Copper provides iron mobilization from tissues and its utilization. Copper is utilized by bone-marrow and participate in haemoglobine synthesis. When copper absence RBC maturate only till reticulocytic stage.
Cobalt is a haemoglobine constituent.
Fluorum is erythropoiesis inhibitor, that’s why at its excess in environment (water, air, foods) anaemia may be developed.
b) Vitamines: of B-group are the most essential:
B12 (cyancobalamine) - haemopoiesis factor. It is synthesized by microorganisms, ray fungi and some weads. Cobalt is essential for cyancobalamine formation. This vitamine comes into human organism with liver, meat, eggs. This vitamine takes part in haemoglobine synthesis. It is accumulated into liver; its depot is very large (for 5-10 years).

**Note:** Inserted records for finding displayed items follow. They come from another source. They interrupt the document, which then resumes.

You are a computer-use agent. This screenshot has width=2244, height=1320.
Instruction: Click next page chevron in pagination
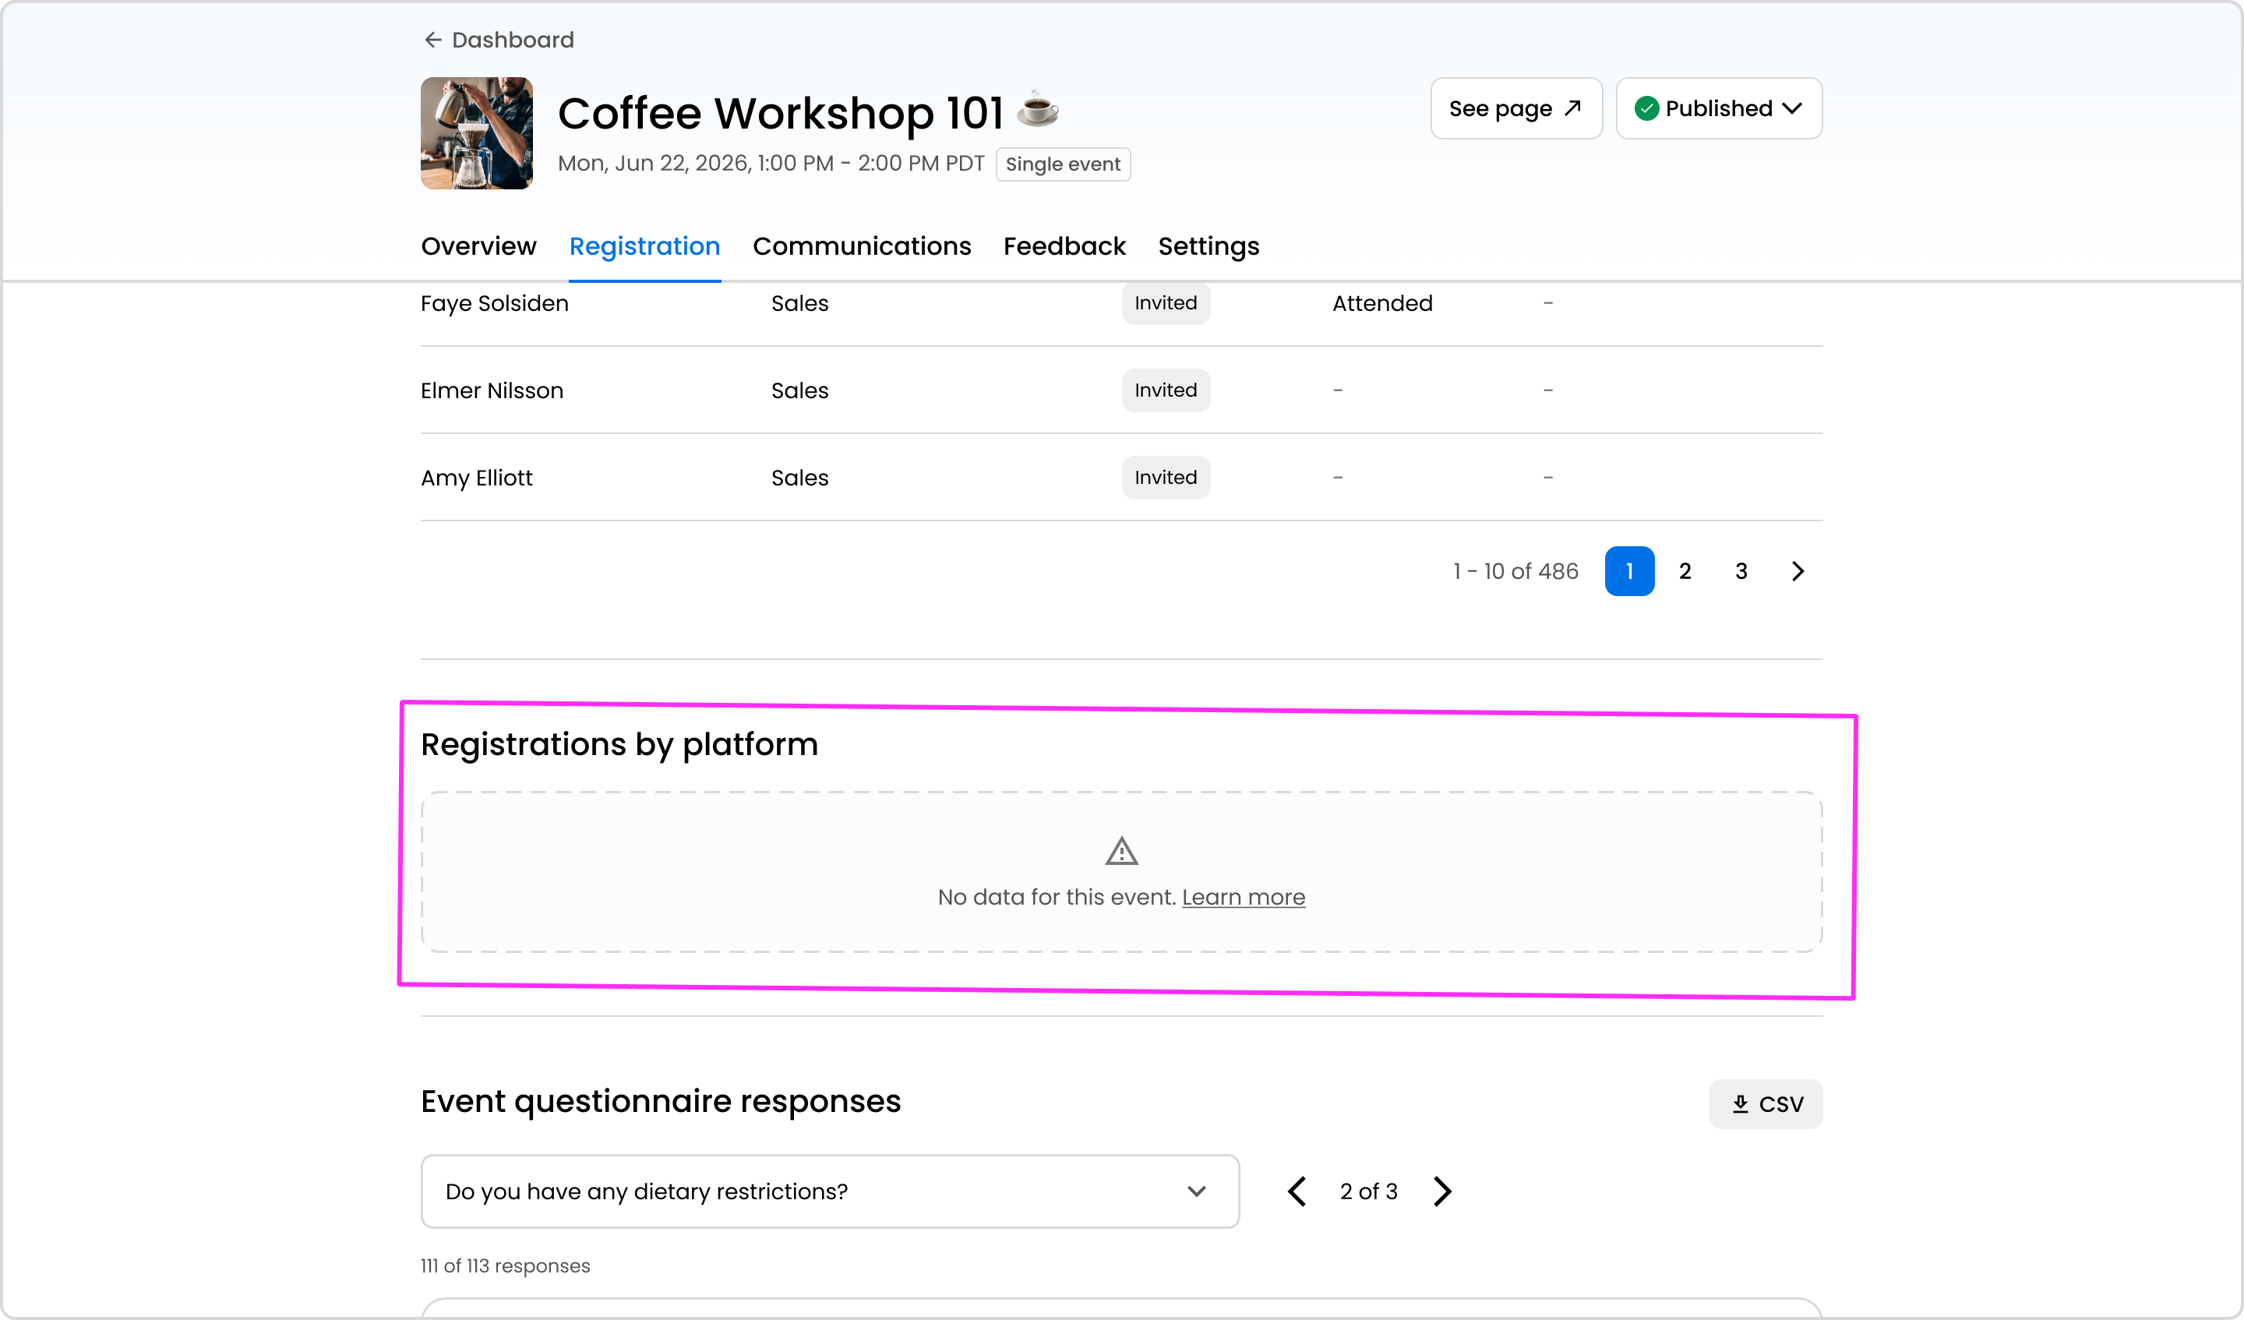click(x=1798, y=571)
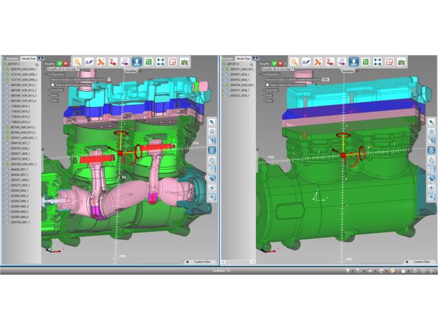This screenshot has height=329, width=438.
Task: Click the blue download arrow icon in left toolbar
Action: pyautogui.click(x=137, y=62)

B9 (folic acid) – is contained in plant food, liver, eggs. It participates in globine synthesis influencing on erythroblasts.
B6 (pyridoxine) catalyzes folic acid formation and cyancobalamine action.
B2 (rhibophlavine) participates in iron consumption, it also is necessary for haemoglobine synthesis.
C (ascorbic acid) – encourages iron releasing from intestine and regulates haemoglobine synthesis.
A (retinol) and E (tocopherol) – influence on haemopoietic tissue functions, protect Er membrane from free radicals action.
Hormones:
Hypophyseal erythropoietical hormone, ACTH, STH - enforce erythropoiesis.
Suprarenal glands – glucocorticoids, adrenaline - enforce erythropoiesis.
Parathyroid - parathormone - enforces erythropoiesis.
Female sexual organs – erythropoiesis weakening.
Male sexual organs - enforce erythropoiesis.
Besides erythropoiesis activators there are also erythropoiesis inhibitors in blood.